→ Document section:
BEGIN

Claude S. Fischer

 

On his book Made in America: A Social History of American Culture and Character

Cover Interview of April 26, 2010

Lastly

Often our discussions about the issues of today rest on vague and even false understandings of yesterday.  I hope that this book might enrich and perhaps complicate readers’ understandings of the American past.  And I sure hope that journalists—and academics, please—would stop automatically using phrases like “in our ever more mobile modern society;” it just is not so!

We should appreciate, for example, the great physical and economic insecurity earlier generations faced, that the most early Americans were “unchurched”—anything but theologically as Christian as Americans are today, and that the lust for baubles and bangles is a long-standing American state of mind.  We should also appreciate that the coming of material security—albeit still shaky at times—relied greatly on our collective efforts as Americans, through our governments, to build that security.

The world-views of literate, twenty-first-century Americans are rooted in a variety of conventional assumptions about our social history. These assumptions are part of what might be called the “modernity story”—that modern life (and post-modern life even more) entails the disintegration of a stable, cohesive, intimate “world we have lost”—replaced by a rootless, fragmented, and cold new social order.  This is a powerful story line, and omnipresent in western culture.  We often use it to make sense of the world around us.  But it is mostly wrong.

I hope this book will offer you some insight into the nature of “modernity,” American style.

END

→ Using the information:
(a) List the adjectives the interview uses for the new social order that, in the "modernity story," replaces the "world we have lost."
(b) Rewrite the part of the interview that opens with "Claude S. Fischer" and closes with "just is not so!", swapping "vague" for "hazy".
The listing is not part of this work.

→ Source data:
BEGIN

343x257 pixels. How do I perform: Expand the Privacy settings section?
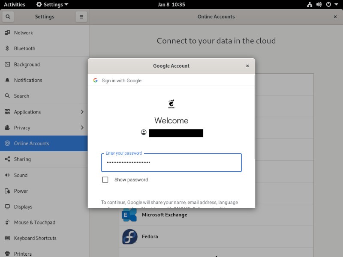point(43,128)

END

→ Responses for each task:
(a) rootless, fragmented, cold

(b)
Claude S. Fischer

 

On his book Made in America: A Social History of American Culture and Character

Cover Interview of April 26, 2010

Lastly

Often our discussions about the issues of today rest on hazy and even false understandings of yesterday.  I hope that this book might enrich and perhaps complicate readers’ understandings of the American past.  And I sure hope that journalists—and academics, please—would stop automatically using phrases like “in our ever more mobile modern society;” it just is not so!